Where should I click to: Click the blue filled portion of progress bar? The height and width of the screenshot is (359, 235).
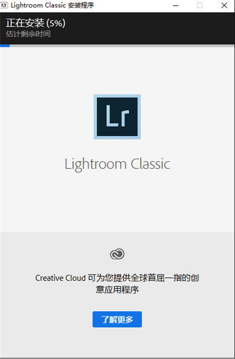click(x=5, y=46)
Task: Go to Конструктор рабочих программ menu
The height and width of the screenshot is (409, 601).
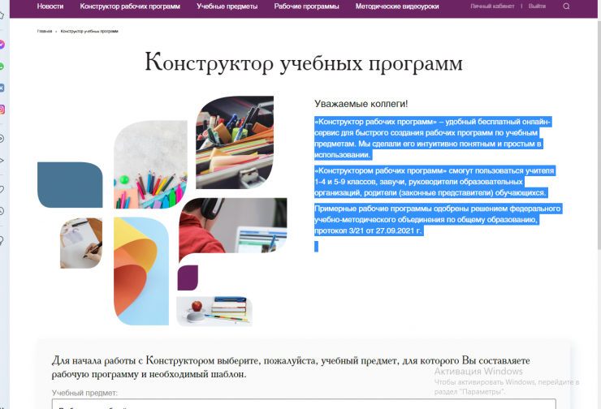Action: pyautogui.click(x=118, y=6)

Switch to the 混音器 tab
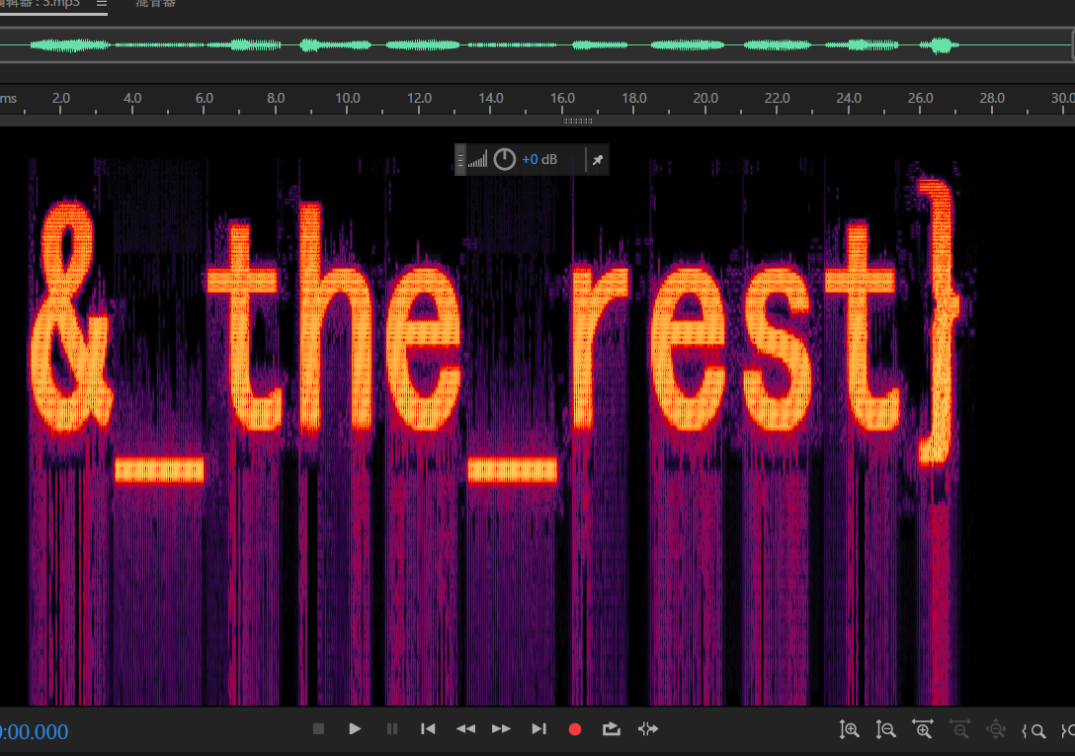(156, 3)
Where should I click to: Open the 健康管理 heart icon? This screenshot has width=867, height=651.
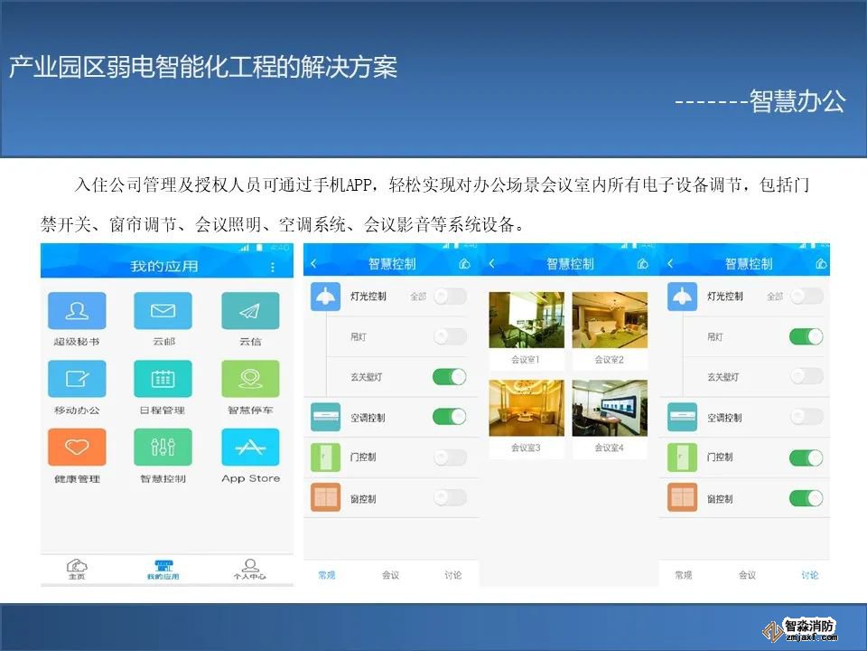coord(77,447)
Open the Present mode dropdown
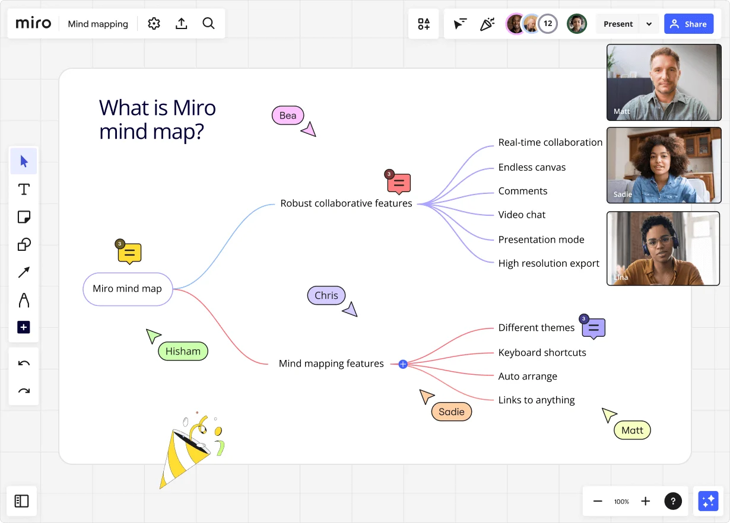 [650, 24]
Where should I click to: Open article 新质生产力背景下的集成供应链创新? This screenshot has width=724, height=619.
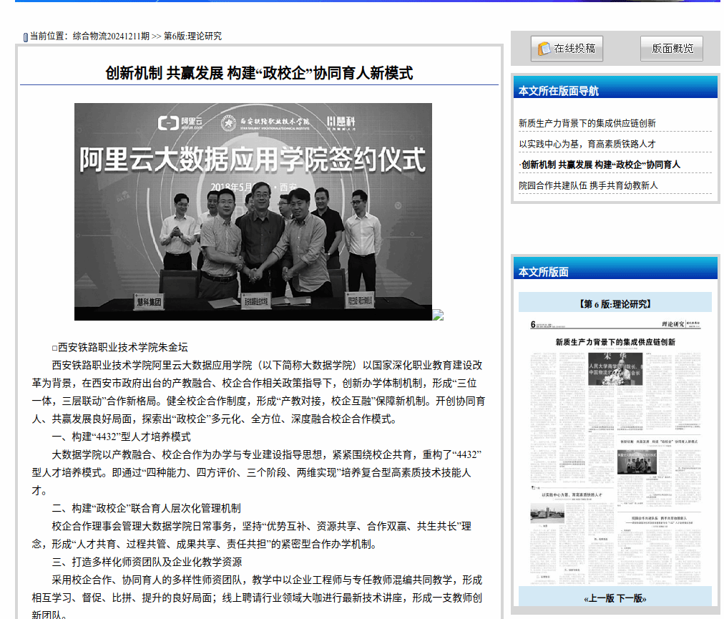point(587,123)
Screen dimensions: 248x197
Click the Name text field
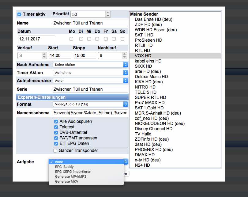(x=90, y=23)
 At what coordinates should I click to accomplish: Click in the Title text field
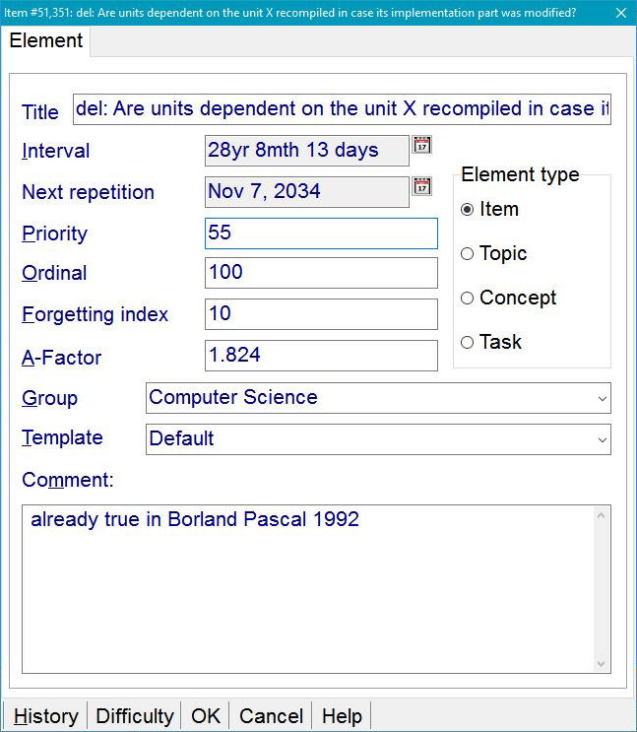(x=342, y=109)
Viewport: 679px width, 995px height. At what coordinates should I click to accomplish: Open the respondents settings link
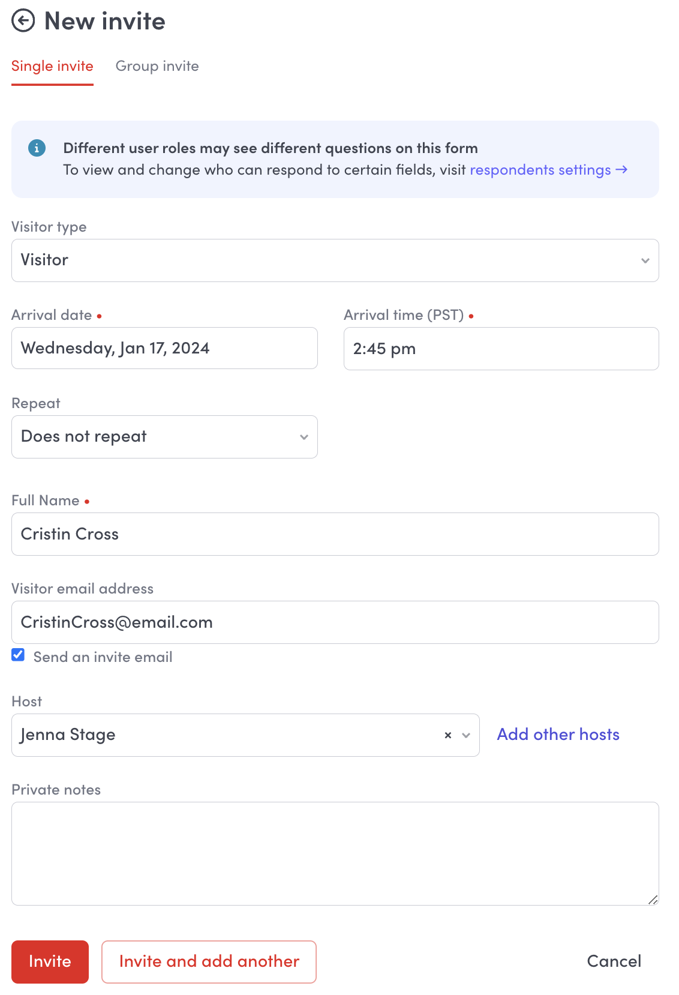pyautogui.click(x=548, y=170)
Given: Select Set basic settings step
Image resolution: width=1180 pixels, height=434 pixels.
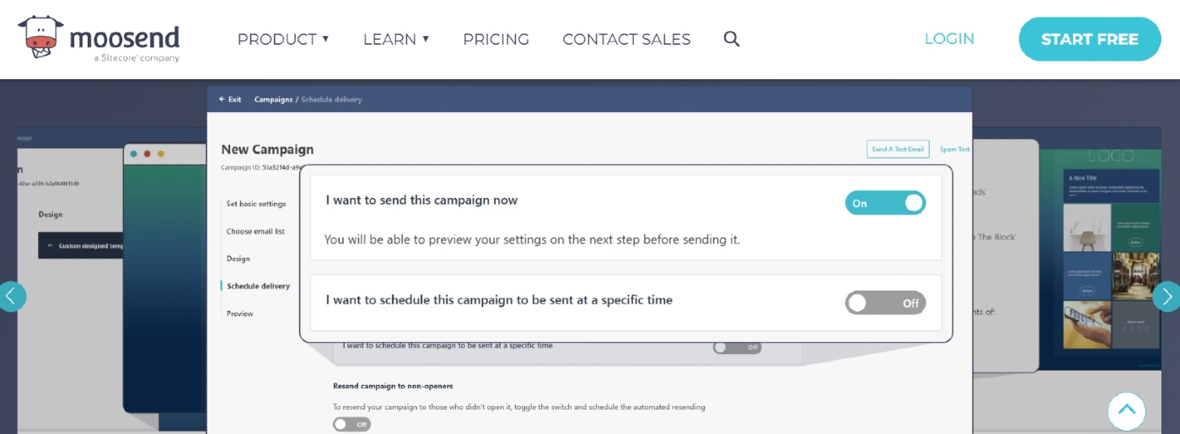Looking at the screenshot, I should coord(256,204).
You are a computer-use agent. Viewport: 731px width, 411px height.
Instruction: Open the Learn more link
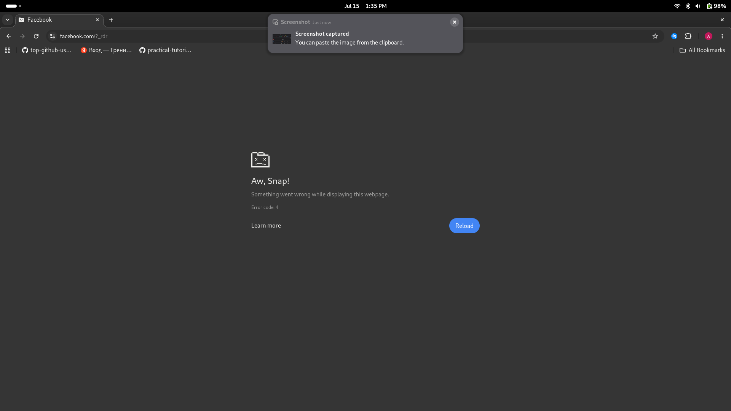point(266,226)
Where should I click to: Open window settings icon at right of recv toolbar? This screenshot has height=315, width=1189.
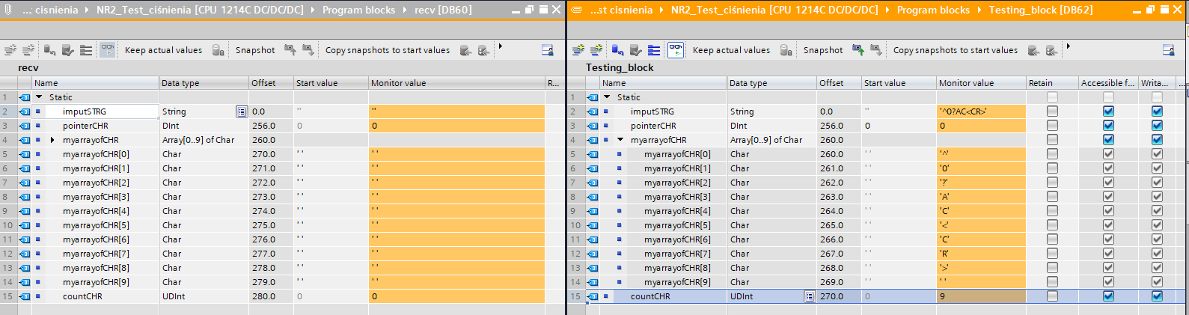click(x=547, y=50)
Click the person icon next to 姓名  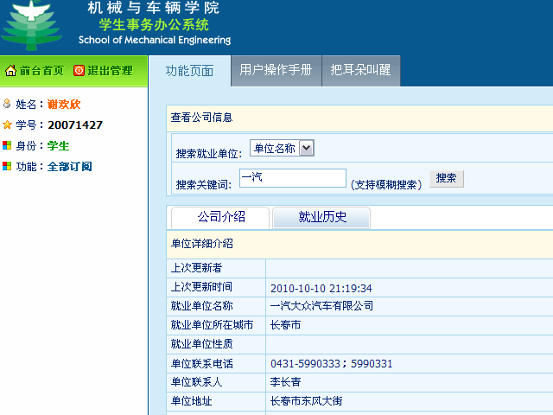click(x=8, y=104)
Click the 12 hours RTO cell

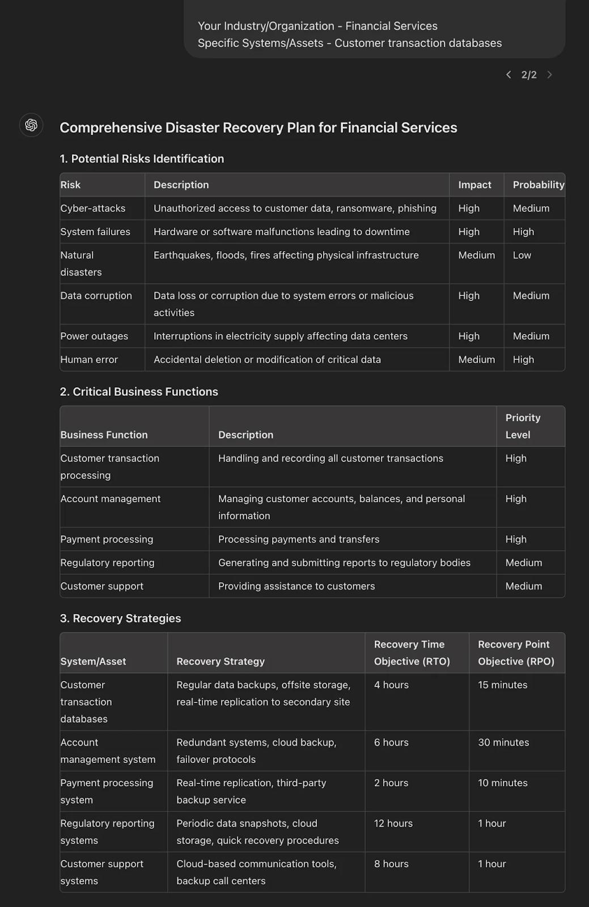tap(417, 832)
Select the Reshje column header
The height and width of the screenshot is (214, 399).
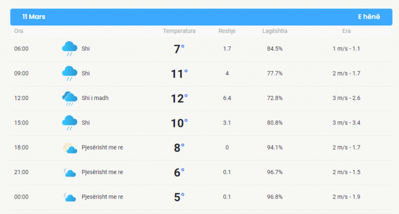pyautogui.click(x=227, y=31)
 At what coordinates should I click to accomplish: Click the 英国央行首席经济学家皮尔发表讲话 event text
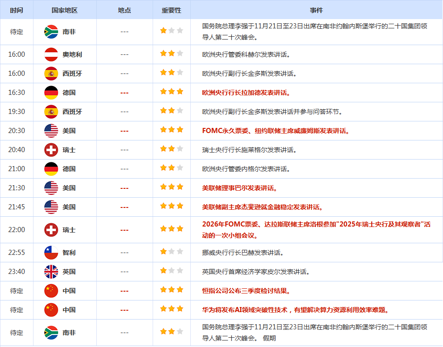256,272
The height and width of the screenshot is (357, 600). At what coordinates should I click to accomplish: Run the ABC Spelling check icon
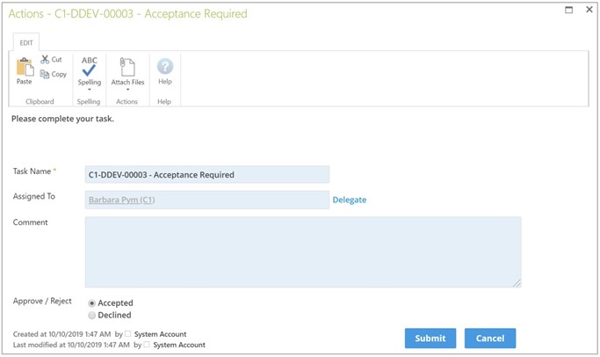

--------------------------------------------------

WHAT IS REQUIRED
Whenever a line of the data includes "Select", copy that line.

RESULT OF THIS TASK
Given: Select Set basic settings step
Select the Reshje column header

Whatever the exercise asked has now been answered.